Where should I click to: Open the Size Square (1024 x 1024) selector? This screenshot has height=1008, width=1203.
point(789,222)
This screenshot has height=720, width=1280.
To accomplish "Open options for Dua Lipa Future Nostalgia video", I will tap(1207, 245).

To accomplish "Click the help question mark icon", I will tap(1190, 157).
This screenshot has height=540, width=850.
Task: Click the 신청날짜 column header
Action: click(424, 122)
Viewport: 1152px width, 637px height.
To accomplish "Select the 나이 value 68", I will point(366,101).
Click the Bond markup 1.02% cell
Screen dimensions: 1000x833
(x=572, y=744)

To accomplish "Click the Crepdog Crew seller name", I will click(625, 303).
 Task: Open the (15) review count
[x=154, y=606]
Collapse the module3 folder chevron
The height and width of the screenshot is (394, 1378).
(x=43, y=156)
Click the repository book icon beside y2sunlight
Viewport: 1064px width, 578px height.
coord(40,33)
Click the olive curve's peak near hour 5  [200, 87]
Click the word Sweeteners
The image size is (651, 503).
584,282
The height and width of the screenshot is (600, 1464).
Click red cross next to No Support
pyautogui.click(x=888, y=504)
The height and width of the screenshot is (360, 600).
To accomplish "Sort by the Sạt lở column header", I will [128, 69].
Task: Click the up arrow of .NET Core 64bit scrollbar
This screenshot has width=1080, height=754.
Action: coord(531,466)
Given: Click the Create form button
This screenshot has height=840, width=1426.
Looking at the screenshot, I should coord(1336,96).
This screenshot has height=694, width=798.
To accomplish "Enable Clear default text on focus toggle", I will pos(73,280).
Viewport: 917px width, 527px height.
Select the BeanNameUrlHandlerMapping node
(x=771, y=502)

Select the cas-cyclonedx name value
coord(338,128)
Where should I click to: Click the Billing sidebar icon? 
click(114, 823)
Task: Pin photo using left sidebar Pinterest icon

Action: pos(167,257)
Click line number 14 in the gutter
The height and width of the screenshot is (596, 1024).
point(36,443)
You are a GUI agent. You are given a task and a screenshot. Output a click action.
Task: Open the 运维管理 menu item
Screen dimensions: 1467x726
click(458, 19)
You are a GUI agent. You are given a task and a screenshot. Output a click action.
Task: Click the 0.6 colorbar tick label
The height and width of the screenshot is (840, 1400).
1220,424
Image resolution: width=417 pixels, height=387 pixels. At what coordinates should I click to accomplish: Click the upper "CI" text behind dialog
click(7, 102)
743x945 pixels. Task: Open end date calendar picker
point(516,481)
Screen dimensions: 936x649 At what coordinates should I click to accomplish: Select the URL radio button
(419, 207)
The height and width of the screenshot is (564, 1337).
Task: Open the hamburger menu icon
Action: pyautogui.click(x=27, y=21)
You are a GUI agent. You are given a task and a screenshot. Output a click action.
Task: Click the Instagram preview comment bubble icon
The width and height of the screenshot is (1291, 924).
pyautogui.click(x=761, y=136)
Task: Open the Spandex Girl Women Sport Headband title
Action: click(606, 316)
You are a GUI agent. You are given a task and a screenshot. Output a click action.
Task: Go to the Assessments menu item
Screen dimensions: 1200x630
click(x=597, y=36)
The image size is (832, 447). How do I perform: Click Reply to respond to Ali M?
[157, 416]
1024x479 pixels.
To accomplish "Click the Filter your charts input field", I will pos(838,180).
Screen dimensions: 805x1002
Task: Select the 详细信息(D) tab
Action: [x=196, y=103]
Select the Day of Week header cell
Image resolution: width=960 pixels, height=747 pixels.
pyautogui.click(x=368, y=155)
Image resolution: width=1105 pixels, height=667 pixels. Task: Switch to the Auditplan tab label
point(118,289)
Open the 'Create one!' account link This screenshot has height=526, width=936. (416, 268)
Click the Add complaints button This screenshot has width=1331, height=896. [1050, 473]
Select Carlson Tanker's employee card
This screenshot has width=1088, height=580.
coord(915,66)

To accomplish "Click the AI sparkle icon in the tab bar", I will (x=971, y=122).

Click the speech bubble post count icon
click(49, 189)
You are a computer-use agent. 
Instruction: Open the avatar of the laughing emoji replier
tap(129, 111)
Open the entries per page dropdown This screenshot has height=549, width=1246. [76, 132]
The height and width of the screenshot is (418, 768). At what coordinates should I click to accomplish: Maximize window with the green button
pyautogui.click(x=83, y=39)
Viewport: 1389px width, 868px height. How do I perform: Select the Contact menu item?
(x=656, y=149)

▶ [WHAT NEEDS TO BE DONE]: Only a number should be returned: how many lines in the material contain "Create"?

▶ [TASK SOLUTION]: 2